En France, TF1 s’est associé à Digital Immersion pour diffuser des vidéos 360° en direct sur Internet à l’occasion des primes de l’émission “The Voice”. L’idée ? Permettre au spectateur de vivre la soirée depuis son salon, mais comme si il faisait partie du public.
Dans la même veine, D8 diffusait via son application certains passages de candidats La Nouvelle Star, en live et à 360° (avec un casque VR) pour accompagner la diffusion de la 12ème édition de l’émission.
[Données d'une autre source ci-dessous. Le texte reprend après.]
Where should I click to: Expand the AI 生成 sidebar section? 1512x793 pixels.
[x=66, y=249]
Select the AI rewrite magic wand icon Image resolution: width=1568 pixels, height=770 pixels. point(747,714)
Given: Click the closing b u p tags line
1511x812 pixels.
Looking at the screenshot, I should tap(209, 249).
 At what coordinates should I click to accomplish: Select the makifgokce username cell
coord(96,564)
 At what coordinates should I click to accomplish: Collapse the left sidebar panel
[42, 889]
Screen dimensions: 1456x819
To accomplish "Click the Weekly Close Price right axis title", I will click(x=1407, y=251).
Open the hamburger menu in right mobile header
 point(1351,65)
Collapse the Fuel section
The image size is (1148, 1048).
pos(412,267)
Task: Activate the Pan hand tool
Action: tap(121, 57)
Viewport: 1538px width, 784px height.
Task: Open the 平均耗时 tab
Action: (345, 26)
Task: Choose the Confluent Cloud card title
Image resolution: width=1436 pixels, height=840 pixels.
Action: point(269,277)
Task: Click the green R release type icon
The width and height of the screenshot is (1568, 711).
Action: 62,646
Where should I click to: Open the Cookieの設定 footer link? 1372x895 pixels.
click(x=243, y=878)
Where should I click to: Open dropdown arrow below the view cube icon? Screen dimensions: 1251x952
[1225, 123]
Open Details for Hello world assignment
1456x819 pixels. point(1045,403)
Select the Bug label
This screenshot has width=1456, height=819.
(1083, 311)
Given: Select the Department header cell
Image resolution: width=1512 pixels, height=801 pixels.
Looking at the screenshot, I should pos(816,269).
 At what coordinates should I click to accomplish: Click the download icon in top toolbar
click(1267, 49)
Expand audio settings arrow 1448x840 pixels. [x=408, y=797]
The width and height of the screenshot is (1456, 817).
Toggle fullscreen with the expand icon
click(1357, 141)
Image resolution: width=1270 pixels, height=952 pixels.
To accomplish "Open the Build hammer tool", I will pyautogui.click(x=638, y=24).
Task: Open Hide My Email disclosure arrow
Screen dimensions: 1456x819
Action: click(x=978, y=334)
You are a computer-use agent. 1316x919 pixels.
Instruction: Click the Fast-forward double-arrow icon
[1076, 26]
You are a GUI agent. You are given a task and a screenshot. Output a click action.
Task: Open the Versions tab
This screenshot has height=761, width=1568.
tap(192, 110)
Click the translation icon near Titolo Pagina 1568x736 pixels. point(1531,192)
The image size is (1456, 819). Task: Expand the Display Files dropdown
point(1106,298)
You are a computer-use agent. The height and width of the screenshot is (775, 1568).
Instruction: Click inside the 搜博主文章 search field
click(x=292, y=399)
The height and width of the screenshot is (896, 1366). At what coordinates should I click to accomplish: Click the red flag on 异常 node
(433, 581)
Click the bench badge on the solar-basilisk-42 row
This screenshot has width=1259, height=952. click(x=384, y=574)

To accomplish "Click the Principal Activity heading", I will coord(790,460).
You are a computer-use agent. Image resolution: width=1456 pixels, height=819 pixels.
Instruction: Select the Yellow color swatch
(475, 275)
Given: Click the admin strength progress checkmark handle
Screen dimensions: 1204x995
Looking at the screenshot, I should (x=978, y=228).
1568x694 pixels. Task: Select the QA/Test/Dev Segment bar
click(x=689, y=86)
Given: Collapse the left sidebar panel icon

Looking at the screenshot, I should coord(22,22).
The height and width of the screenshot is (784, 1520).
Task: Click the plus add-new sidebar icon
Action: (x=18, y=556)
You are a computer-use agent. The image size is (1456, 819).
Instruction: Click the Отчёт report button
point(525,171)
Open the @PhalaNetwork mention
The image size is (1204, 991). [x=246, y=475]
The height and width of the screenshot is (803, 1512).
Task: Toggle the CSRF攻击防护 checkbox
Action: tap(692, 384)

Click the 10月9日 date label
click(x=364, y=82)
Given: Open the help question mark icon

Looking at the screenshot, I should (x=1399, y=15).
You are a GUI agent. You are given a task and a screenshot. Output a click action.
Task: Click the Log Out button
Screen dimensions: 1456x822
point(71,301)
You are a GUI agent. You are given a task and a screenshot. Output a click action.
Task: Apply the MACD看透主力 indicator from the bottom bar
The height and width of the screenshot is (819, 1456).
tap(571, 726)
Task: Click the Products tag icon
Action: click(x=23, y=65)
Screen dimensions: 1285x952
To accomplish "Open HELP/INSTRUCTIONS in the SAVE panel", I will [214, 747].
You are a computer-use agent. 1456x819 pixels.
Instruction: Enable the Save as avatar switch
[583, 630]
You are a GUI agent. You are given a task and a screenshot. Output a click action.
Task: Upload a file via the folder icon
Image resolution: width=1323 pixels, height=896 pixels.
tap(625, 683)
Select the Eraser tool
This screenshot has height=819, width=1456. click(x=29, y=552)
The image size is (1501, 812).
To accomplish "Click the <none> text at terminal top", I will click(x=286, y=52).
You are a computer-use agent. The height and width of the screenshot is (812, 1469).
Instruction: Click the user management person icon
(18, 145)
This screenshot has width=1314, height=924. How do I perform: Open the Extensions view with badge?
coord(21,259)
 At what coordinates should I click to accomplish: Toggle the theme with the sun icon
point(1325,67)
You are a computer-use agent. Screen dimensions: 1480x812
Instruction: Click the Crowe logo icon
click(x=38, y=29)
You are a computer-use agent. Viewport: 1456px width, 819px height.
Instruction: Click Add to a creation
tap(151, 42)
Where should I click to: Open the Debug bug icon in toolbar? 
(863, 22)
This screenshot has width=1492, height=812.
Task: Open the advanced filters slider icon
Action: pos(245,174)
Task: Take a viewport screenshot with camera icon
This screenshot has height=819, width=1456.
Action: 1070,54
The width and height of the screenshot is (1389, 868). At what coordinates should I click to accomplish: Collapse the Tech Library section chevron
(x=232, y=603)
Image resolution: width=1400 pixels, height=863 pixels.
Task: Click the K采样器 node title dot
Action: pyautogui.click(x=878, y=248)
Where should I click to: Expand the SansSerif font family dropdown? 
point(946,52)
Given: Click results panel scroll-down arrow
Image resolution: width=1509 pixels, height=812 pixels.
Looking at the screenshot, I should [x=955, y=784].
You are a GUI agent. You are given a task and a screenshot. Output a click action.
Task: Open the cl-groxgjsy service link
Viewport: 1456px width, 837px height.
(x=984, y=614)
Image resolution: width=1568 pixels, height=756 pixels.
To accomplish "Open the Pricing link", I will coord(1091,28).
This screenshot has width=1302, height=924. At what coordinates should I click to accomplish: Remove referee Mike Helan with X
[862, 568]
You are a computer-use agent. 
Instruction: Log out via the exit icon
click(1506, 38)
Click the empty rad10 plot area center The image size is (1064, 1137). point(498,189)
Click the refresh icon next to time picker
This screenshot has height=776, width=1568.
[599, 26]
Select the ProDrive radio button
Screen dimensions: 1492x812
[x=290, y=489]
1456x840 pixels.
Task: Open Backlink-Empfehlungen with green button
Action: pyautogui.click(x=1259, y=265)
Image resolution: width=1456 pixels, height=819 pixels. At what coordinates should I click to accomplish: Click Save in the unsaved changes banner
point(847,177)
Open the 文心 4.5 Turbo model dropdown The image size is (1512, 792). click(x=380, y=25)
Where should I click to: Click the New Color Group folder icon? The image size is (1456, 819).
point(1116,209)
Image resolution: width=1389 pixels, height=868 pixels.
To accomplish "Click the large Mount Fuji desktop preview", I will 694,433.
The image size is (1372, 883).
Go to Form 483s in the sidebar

De son côté, Arte a lancé une application gratuite, immersive et interactive, pour Smartphones et tablettes : Arte360, disponible sur Android et iOs où elle y décline des programmes (fictions, documentaires…).
Dans le monde, la chaîne allemande ZDF teste des pastilles en réalité virtuelle. La chaîne américaine ABC News nous révèle à travers l’un de ses documentaires visionnable sur application mobile à l’aide d’un cardboard, le patrimoine historique de Damas filmé en 360°, qui doit être préservé malgré le conflit syrien. Toujours Outre-Atlantique, la chaîne Discovery a lancé sa propre application VR où l’on peut par exemple découvrir les coulisses des documentaires en 360°. La chaîne américaine de documentaire Discovery a lancé sa propre plateforme de réalité virtuelle, Discovery VR en 2015 et la chaîne d’info MSNBC a mis au point une application VR “Lockup 360” pour accompagner la nouvelle saison d’une série documentaire sur les prisons.
En France, le rôle du secteur public de l’audiovisuel est déterminant et les acteurs qui investissent le plus en réalité virtuelle sont France Télévisions, Arte et le CNC.
Le potentiel journalistique de la réalité virtuelle est vaste et nous montre à quel point les professionnels de l’information vont pouvoir s’emparer de nouvelles formes de storytelling.
“Même si le potentiel est énorme, le marché est encore petit. On ne sait pas encore comment ça va se développer et si ça sera comme pour les Google Glass.”
Encore peu de personnes disposent de casques et les cardboards, bien qu’accessibles, ne procurent pas la même expérience que les autres casques. La réalité virtuelle, en plus des investissements technologiques, implique l’apprentissage d’un nouveau langage.